Subscriber OnlyWork

Rebranding is hard but there is no excuse for disemvowelling

Consignia was a dud and no one can pronounce Abrdn - companies have failed to learn the harsh lessons of the awful name change

When Vladimir Putin decided to invade Ukraine in February, the staff at a smallish travel business 2,500km away in England were busy with other things.

Their outfit specialises in what it calls unforgettable experiences for young people — teaching in Thailand, South African skydiving, Ibiza partying — and Ukraine had not been high on its radar. But it soon was because, throughout its 14-year history, the business had only had one name: Invasion.

“We couldn’t operate with that name,” says Nick Steiert, the law graduate who co-founded the Manchester-based company. There were too many “negative connotations” because people instantly thought of Ukraine.

So it was, that Invasion last week entered the infamous halls of the corporate rebrand, a step that generally triggers derision, suspicion and bewilderment in more or less equal measure. As of Thursday, Invasion became Intravelr, a cross between its old name and Intrax, an older, larger US travel group that bought Invasion last year.

READ MORE

“It’s a shame,” says Steiert, who named the company after the big city “invasions” or getaways for law students that he used to organise while at university. “But equally this also represents a new opportunity.”

There is absolutely nothing modern or hip about stripping perfectly serviceable vowels from names

I am sure it does, and not just for Invasion, or Intravelr as we must now call it. Its story also offers a chance to consider some of the dos and don’ts of rebranding, starting with motivation.

Intravelr, unlike other rebranders, had a good reason to change its name. It was a victim of events, as was the US company, Isis Pharmaceuticals. The biotech group was founded in 1989, long before the acronym for the Islamic State jihadist group became a household name and wisely became Ionis Pharmaceuticals in 2015. That puts both it and Intravelr well ahead of the unnecessary and actively harmful rebrand, still best epitomised by the costly and much-mocked 2001 decision to rebadge the UK postal service, the Royal Mail, as Consignia.

“The new name describes the full scope of what the Post Office does in the way that the words ‘post’ and ‘office’ cannot,” the group claimed, before conducting an abrupt U-turn the following year.

Tribune Publishing, publisher of the Chicago Tribune newspaper, took only slightly longer to ditch the even more awful name it came up with in 2016: Tronc. It was gone by 2018.

Intravelr also gets points for devising its new name itself, rather than hiring expensive outside consultants. Happily, it has failed to follow Weight Watchers, which in 2018 ditched a perfectly comprehensible name for two letters: WW.

And Intravelr is a reasonably recognisable name for a travel company, so it should avoid some of the ridicule that greeted Refinitiv, the name dreamt up for the trading and data business spun out of Thomson Reuters. “What’s a Refinitiv?” people asked, much as they once wondered what to make of Accenture, which used to be Andersen Consulting.
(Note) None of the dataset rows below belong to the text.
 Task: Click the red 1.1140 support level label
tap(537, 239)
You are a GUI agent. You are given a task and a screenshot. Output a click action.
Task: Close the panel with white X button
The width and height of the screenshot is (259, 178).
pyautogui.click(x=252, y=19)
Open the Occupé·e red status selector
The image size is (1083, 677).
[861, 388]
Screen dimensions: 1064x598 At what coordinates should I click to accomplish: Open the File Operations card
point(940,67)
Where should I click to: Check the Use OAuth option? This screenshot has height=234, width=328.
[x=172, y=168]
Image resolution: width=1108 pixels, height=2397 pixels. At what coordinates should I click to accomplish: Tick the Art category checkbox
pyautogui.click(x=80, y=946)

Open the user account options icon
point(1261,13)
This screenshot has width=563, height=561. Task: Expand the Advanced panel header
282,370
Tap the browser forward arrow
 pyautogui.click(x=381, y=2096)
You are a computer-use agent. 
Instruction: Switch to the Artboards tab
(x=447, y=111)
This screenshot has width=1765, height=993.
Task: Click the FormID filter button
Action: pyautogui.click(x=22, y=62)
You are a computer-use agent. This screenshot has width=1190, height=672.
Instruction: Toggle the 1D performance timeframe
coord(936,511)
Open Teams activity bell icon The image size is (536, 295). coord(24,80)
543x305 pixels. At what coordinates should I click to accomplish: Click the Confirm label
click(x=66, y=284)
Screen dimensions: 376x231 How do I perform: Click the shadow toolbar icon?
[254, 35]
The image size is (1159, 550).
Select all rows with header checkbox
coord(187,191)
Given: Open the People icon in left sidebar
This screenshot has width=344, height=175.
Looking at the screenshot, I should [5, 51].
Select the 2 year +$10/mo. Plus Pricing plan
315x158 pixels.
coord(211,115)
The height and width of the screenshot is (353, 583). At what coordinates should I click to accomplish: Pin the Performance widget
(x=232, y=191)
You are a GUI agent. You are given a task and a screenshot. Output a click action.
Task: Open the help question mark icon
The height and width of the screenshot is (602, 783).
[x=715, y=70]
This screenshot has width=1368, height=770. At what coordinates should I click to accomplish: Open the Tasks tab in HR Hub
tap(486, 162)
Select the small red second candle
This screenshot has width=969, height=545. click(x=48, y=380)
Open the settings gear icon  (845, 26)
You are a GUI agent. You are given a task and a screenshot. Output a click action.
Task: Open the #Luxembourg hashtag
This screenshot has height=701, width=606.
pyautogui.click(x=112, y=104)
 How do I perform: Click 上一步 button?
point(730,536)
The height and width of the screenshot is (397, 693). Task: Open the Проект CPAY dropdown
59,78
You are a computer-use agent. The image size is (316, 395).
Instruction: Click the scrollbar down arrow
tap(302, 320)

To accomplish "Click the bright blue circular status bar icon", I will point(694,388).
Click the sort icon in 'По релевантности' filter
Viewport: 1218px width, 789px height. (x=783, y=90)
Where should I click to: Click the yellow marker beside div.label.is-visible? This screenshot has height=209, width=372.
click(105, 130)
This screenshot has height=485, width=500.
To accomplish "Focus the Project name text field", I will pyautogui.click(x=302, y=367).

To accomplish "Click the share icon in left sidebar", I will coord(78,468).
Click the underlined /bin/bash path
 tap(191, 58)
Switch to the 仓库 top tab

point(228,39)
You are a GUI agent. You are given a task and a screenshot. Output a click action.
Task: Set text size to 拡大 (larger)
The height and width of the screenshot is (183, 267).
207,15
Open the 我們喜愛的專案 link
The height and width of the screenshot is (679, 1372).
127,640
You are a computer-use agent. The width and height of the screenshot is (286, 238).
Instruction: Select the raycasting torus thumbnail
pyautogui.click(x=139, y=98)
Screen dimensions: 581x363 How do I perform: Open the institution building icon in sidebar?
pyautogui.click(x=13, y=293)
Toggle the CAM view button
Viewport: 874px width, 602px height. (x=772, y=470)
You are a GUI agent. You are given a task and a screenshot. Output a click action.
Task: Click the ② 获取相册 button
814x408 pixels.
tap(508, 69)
Alas, Intravelr has committed one serious blunder. It has succumbed to the egregious trend for disemvowelling. This is a company that deals with travellers, not travellrs. Why on earth did it have to dispense with a second “e” in its new name?

“Initially we wanted to be called Intravel,” said Seiert, but that name had already been taken. That led to the idea of Intravelr, minus the second “e” because “we thought that it would just talk to a younger audience”, said Seiert. “It’s a little bit rebellious,” he added, and it sounds “a bit more modern, a bit more hip”.

I suppose it was this sort of thinking that persuaded the UK asset manager, Standard Life Aberdeen, to change its name last year to Abrdn, a name that was not merely unintelligible but required explanation about how to pronounce it. (It’s still “Aberdeen”, the company said.)

The truth is, there is absolutely nothing modern or hip about stripping perfectly serviceable vowels from names. The tech magazine, Wired, published an obituary for the letter “E” as far back as 2013, having observed the march of Flickr, the photo sharing app; Grindr, the dating app; Tumblr, the blogging app and much more.